*Ausgewählter Auszug:*
/---

# Haie anlocken?



## Blauhai123 (23. März 2010)

Hallo

Ich dachte ich wende mich am besten, mal hier her, den 
nirgens konnte man mir meine Frage beantworten! Und zwar:
Ich habe mal gelesen und gehört, das das anlocken von Haien in der 2 Meilen Zone Verboten ist? Nun ja das soll 
überall so sein, und auch in Nord und Ostsee. Ich beziehe
jetzt mal auf Nord und Ostsee, nur mal ein Beispiel: Ich fahre
mit einem Boot raus auf die See, und will aber gezielt Haie
anlocken, mit Fischköder oder Chum ( Fischöl, innerein, Fischblut ) und das eben in dieser 2 Meilen Zone! Bekommt
man da irgentwie Ärger mit der Fischereibehörde oder muss
man da Strafe zahlen? Ach ja und als begrüntung, weil das
anlocken von Haien in der 2 Meilen Zone Verboten sein soll:
Wegen Schwimmer, Wassersport, zu nahe am Strand/Ufer.
Kann man dem ganzen Glauben schenken? Was sagt ihr 
dazu? Würde mich freuen wenn sich hier jemand drauf
Meldet!

Schöne Grüße aus Dresden
Georg|wavey:


----------



## Wollebre (23. März 2010)

*AW: Haie anlocken?*

wie ich sehe ist das hier Dein erster Auftritt. Dann stell Dich bitter erst einmal vor, wie alt Du bist, Fischereischein? wenn ja welche Angelerfahrung vorhanden. Ansonsten lösche das Posting oder stelle es am 1.April wieder rein.

Grüße


----------



## Udo561 (23. März 2010)

\---

*Gespeicherte Daten:*
/---

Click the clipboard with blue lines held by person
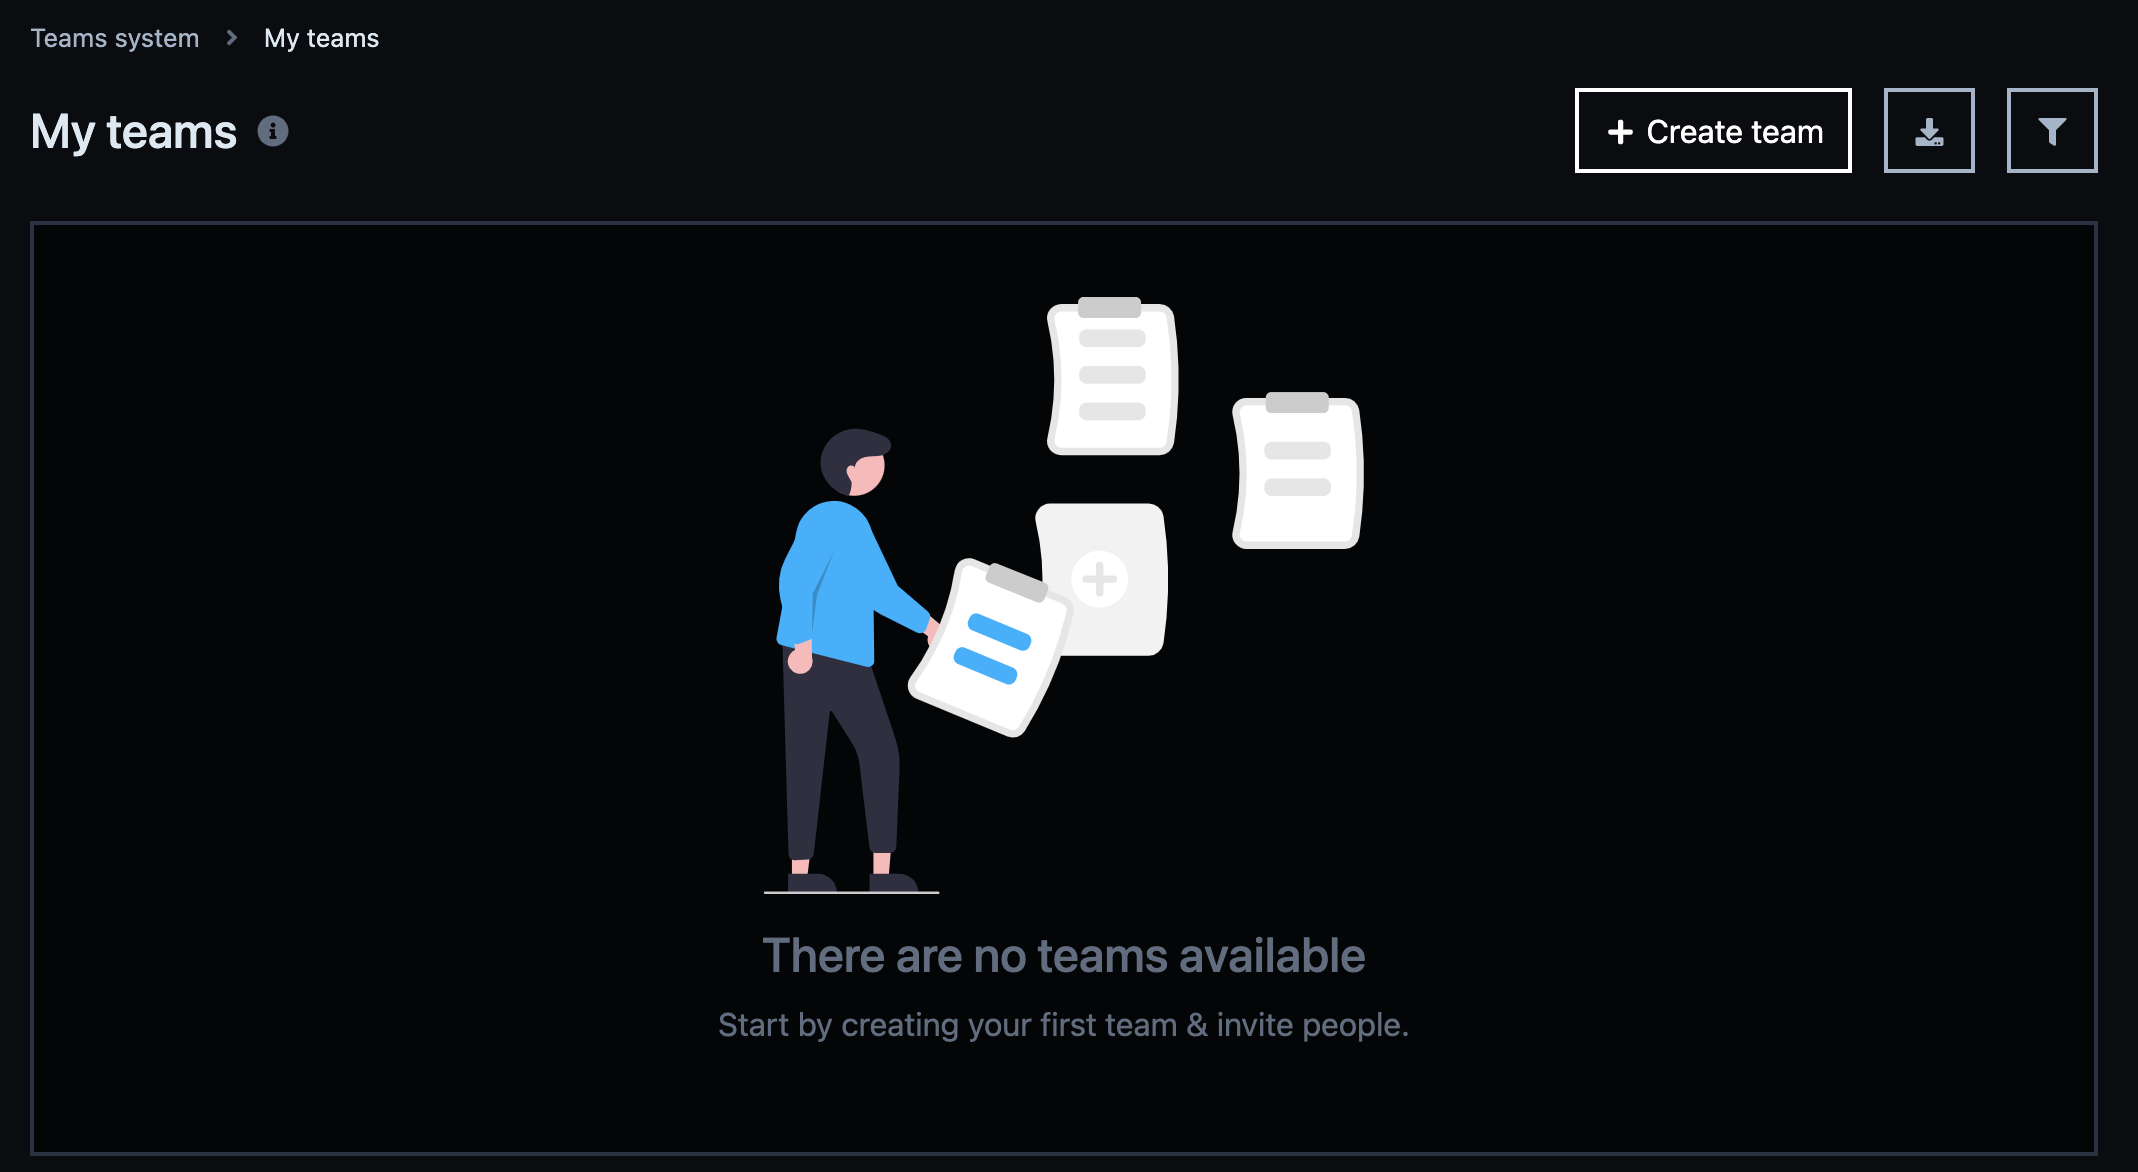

\---

*Aufgabenstellung:*
Welcher Grund wird im Forumsthread über das Anlocken von Haien dafür genannt, dass das Anlocken in der 2-Meilen-Zone verboten sein soll?

*Bearbeitete Aufgabe:*
Wegen Schwimmern, Wassersport und weil es zu nahe am Strand bzw. Ufer ist.